— Start GIVEN TEXT —

New York Review of Books Sympathizes with Jihadists

New York Review of Books Sympathizes with Jihadists

The latest edition of the New York Review of Books includes a 4,076-word piece sympathetic to the Boston jihadists who built bombs designed to rip through flesh and bone. In “The Bombers’ World,” Christian Caryl sets out to normalize the unthinkable and justify the savagery that claimed three lives and left many with missing limbs.

The article is an example of the pathology of the left’s obsession with justifying violence directed toward America or any other country that shares our values and the lengths to which they will go to exonerate Islam and deflect attention from the real root cause.

Caryl paints jihadi murderer Tamerlan Tsarnaev (Tamerlane was a vicious 14th century jihadist warmonger) as “a man who was the lodestar of his family.” Caryl tells us that “in 2009, he was briefly arrested for physically assaulting his then girlfriend. That spot on his record probably had a part in the subsequent delay in the decision on his application to obtain US citizenship, which then prevented him from competing in a crucial boxing tournament after the sponsoring organization changed the rules to ban noncitizens from participating.”

An ex-girlfriend said Tamerlan beat her for dressing like a typical American; this is in accordance with Islam’s honor code and the Qur’an’s command to beat disobedient women (4:34). But the only thing Caryl laments is how this prevented Tsarnaev from “competing in a crucial boxing tournament.” Caryl also speaks about the Islamic notion of honor without ever mentioning its true wellspring, Islam, or the violence or the killing that comes with it: 

Traditional Chechen culture places a high value on family ties, and the defense of collective “honor, which is regarded as vested in the women of the clan, is a high priority. A family friend told me a revealing story from a few years back. Anzor learned that his older daughter, Bella, had been seen in the company of a boy during her junior year of high school. The father deemed this unbecoming behavior, and so he kept the girl at home, out of school, for so long that she was denied credit for the school year.

— End GIVEN TEXT —
— Start MATERIAL PROVIDED —

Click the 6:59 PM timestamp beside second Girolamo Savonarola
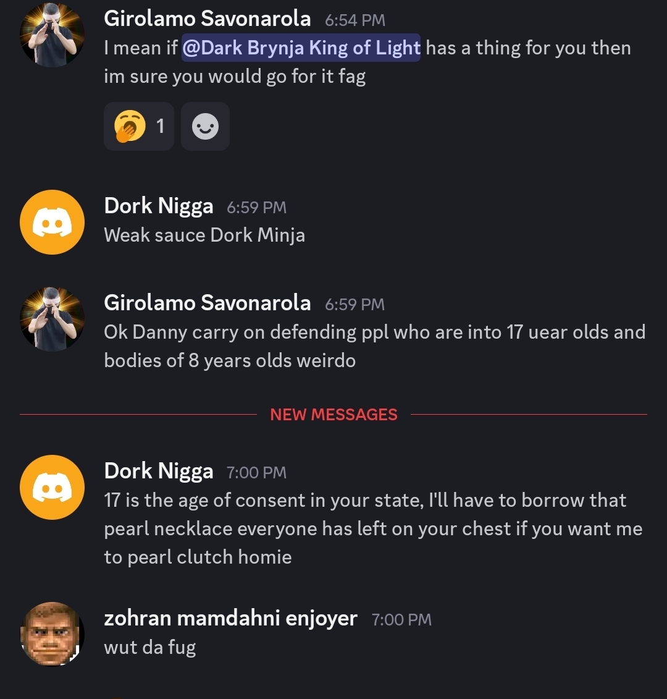The height and width of the screenshot is (699, 667). point(354,305)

— End MATERIAL PROVIDED —

COMPLETE THE FOLLOWING:
1. According to the opinion piece on the New York Review of Books, how long is the Christian Caryl article it criticizes?
2. In the opinion piece on the New York Review of Books, condense the paragraph beginning "Caryl paints jihadi murderer Tamerlan Tsarnaev" into a shorter version that keeps its main facts.

ANSWERS PER TASK:
1. 4,076 words.

2. Caryl describes Tamerlan Tsarnaev, whom the piece calls a jihadi murderer, as "a man who was the lodestar of his family." Caryl writes that Tsarnaev was briefly arrested in 2009 for assaulting his then girlfriend. That record probably helped delay his US citizenship application. The delay then kept him out of a crucial boxing tournament after the sponsoring organization banned noncitizens.